FCC Commissioner O’Rielly published a new blog post offering suggestions and elements for Mobility Fund Phase II and Universal Service Fund Reform. Although he is skeptical of the timing and value of new mobile-only universal service subsidy program rules, he outlines six principles for reform that he suggests should be applied to any new program for wireless carriers.
His six principles for reform are as follows:
- Prohibit overlap and target support – fund only those areas that do not already have wireless services of at least 4G capabilities;
- Subsidize only one carrier – provide subsidies where competition cannot develop on its own and then only to one carrier;
- Phase out current support – design a very narrow phase-out of support for existing recipients of funds (suggests 2 years);
- Populations, not roads – target population areas to use funds most efficiently;
- Providers must offer broadband – create requirements for subsidy recipients to offer broadband of certain capabilities for wireless carriers under a Mobility Fund Phase II;
- Finish RAF – address the Remote Areas Fund (RAF) in conjunction with creating the Mobility Fund Phase II.

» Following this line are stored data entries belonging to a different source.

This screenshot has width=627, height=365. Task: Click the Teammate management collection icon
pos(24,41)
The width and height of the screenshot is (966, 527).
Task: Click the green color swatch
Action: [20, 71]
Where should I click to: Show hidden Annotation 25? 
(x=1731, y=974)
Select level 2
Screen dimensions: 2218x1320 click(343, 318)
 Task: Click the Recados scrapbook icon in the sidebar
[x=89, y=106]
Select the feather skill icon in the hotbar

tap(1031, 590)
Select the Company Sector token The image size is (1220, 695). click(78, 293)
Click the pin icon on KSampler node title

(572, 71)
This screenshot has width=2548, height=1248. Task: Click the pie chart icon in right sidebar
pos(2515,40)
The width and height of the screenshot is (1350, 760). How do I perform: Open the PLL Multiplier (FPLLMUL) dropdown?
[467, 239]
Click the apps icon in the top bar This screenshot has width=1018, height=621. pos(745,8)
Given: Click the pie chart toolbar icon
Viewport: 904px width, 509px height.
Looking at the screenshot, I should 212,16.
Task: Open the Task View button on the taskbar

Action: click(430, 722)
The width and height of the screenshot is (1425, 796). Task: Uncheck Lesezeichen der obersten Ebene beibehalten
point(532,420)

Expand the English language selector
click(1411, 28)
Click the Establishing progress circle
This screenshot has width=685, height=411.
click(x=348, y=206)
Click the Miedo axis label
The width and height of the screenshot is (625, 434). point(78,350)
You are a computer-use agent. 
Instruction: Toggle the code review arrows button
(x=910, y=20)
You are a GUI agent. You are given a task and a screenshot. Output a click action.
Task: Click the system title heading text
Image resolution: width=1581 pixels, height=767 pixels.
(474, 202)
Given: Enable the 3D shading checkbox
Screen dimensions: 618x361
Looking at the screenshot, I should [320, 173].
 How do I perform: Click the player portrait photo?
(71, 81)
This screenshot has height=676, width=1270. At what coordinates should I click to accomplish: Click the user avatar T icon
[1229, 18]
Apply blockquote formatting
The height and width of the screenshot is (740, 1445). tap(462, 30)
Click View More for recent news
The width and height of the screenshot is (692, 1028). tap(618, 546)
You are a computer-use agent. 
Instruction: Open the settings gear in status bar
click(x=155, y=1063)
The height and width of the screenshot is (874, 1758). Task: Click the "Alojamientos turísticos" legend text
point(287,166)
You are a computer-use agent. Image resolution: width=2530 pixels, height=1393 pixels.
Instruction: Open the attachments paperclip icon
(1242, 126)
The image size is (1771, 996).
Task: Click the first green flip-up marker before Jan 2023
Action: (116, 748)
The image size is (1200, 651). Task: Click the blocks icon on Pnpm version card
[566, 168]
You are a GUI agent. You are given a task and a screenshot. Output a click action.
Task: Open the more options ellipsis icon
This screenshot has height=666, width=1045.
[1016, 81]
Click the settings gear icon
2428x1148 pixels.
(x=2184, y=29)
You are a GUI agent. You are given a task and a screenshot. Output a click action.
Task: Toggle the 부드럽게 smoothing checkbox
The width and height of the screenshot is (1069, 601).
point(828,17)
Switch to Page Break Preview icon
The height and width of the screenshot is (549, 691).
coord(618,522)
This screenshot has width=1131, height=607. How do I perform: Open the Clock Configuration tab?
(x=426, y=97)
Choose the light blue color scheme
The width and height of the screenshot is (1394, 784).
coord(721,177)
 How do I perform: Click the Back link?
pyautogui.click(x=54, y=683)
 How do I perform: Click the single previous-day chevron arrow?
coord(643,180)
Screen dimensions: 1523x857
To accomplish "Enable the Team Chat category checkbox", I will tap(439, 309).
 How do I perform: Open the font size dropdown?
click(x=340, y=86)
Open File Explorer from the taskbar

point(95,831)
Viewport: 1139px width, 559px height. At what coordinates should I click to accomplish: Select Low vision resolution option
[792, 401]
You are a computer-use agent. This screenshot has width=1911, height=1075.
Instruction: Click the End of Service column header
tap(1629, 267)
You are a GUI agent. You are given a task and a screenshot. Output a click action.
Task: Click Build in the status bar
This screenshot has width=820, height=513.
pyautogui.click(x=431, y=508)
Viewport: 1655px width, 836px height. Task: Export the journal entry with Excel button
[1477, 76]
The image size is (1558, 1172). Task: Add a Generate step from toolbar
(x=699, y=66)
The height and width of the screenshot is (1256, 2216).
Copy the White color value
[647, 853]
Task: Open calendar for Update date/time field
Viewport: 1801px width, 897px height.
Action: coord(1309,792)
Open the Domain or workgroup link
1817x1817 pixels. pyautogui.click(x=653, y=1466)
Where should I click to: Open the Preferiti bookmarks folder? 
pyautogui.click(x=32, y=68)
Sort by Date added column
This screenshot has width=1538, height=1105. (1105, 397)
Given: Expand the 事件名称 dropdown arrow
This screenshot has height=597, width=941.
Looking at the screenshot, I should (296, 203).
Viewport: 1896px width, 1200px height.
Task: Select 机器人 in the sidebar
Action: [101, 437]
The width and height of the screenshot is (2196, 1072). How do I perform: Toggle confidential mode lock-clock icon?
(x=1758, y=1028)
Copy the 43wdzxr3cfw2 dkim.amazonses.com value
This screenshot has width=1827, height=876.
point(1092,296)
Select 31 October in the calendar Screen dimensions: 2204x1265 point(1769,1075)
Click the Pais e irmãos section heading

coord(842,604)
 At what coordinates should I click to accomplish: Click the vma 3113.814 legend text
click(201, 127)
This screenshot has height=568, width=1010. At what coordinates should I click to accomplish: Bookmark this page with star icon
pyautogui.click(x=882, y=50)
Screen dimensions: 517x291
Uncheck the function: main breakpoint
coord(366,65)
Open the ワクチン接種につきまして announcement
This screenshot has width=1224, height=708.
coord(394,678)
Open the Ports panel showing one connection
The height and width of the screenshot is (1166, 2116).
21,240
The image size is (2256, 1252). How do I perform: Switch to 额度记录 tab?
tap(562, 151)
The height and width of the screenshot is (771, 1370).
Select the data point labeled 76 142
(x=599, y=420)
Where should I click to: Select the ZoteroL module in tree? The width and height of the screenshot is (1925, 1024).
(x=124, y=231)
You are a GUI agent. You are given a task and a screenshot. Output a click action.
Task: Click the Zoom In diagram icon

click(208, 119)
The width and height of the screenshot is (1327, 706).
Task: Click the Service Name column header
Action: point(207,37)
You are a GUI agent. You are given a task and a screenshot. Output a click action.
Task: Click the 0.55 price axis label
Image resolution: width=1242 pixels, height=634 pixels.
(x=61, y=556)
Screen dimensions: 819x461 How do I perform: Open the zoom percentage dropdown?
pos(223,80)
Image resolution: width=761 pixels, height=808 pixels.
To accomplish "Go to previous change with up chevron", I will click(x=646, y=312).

Commissioner O’Rielly expresses his concern over creating a separate subsidy fund for wireless carriers, noting that users will eventually be able to use wired and wireless networks for all desired communications and subsidizing this would ignore improvements made in wireless broadband, voice capabilities, and 5G. Secondly, he raises budgetary concerns and suggests the budget should be reevaluated in light of 4G LTE deployment because this funding will be needed in other areas. He also suggests that the funding should be combined with all other unallocated high-cost funds and address open funding needs as a whole.